There are a number of differing characteristics of the Stejneger's scoter and the white-winged scoter. Males of the white-winged scoter have browner flanks, dark yellow coloration of most of the bill and a less tall bill knob, approaching the velvet scoter. The male Stejneger's scoter has a very tall knob at the base of its mostly orange-yellow bill. Female of both species are very similar and best distinguished by head shape; White-winged Scoters tend to have "two-stepped" profile between the bill and the head, compared to the long "Roman nose" profile of Stejneger's Scoter similar to that of a common eider. Additionally, the feathering along the base of the upper mandible forms a right angle on the White-winged scoter, compared to the acute angle on the Stejneger's Scoter.

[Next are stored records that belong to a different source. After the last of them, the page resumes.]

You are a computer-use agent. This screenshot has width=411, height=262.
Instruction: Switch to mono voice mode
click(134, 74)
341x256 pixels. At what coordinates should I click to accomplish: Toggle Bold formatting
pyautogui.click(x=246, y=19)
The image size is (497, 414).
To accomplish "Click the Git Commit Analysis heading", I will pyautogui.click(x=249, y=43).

The Latin binomial commemorates the French zoologist Dr. Côme-Damien Degland (1787–1856).

==Taxonomy==
It was formerly considered to be conspecific with the velvet scoter, and some taxonomists still regard it as so. These two species, the Stejneger's scoter, and the surf scoter, are placed in the subgenus Melanitta, distinct from the subgenus Oidemia, black and common scoters. Stejneger's scoter was suggested to be a full species, according to a new study.

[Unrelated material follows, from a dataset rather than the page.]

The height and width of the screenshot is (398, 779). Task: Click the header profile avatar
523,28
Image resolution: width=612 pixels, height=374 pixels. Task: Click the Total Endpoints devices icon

Birds in Alaska are sometimes recognized as a distinct subspecies, M. d. dixoni, which is reported to have shorter and broader bills on average, but most authorities consider these differences insufficient to warrant taxonomic distinction.

==Distribution==
White-winged Scoters have the largest breeding range among North American scoters. They mainly breed in boreal forest from Alaska to Western Canada and are less common east towards the Hudson Bay and south towards the Canadian Prairies. It winters further south in temperate zones, on the Great Lakes, the coasts of the northern United States and the southern coasts of Canada. It forms large flocks on suitable coastal waters. These are tightly packed, and the birds tend to take off together. It has occurred as a vagrant in Europe, including Scotland, Iceland, Norway and Ireland,

==Behavior==

===Breeding===
White-winged Scoters are monogamous and form pairs in late summer, suggesting long-term pair bonds. Their earliest breeding age is two years old. Some adults do not breed annually and gather on large lakes and marshes over summer.

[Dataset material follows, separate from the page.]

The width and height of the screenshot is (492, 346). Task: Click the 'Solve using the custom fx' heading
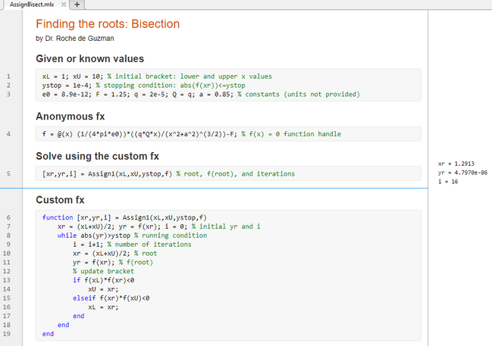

The lined nest is built on the ground close to the sea, lakes or rivers, in woodland or tundra. Five to eleven eggs are laid. The pinkish eggs average 46.9 mm in breadth, 68.2 mm in length and 82.4 g in weight. The incubation period can range from 25 to 30 days. Males remain with females during the egg-laying period, and typically gather in small groups before leaving the breeding grounds when the young have hatched. After about 21 days, neighboring females may start to behave aggressively towards other nesting females, resulting in confusion and mixing of broods. By the time she is done brooding, a female may be tending to as much as 40 offspring due to the mixing from these conflicts. The female will tend to her brood for up to three weeks and then abandon them, but the young will usually stay together from another three weeks. Brood amalgamation is not uncommon in areas in densely populated breeding grounds, with as many as 100 ducklings gathering in a creche,. Flight capacity is thought to be gained at 63 to 77 days of age.

===Diet===
White-winged scoters are benthic feeders and forage in open water diving between 5 and 20 m in wintering grounds and 1 and 3 m on breeding grounds. Their large size enables them to find larger prey and dive deeper than Surf or Black Scoters. In freshwater, this species primarily feeds on crustaceans and insects; while in saltwater areas, it feeds on molluscs and crustaceans. Their gizzards, which forms 8% of their body mass, are capable of crushing hard-shelled molluscs. The favorite foods are an amphipod (Hyalella azteca) in freshwater, and rock clams (Protothaca staminea), Atlantic razor clams (Siliqua spp.), and Arctic wedge clams (Mesodesma arctatum).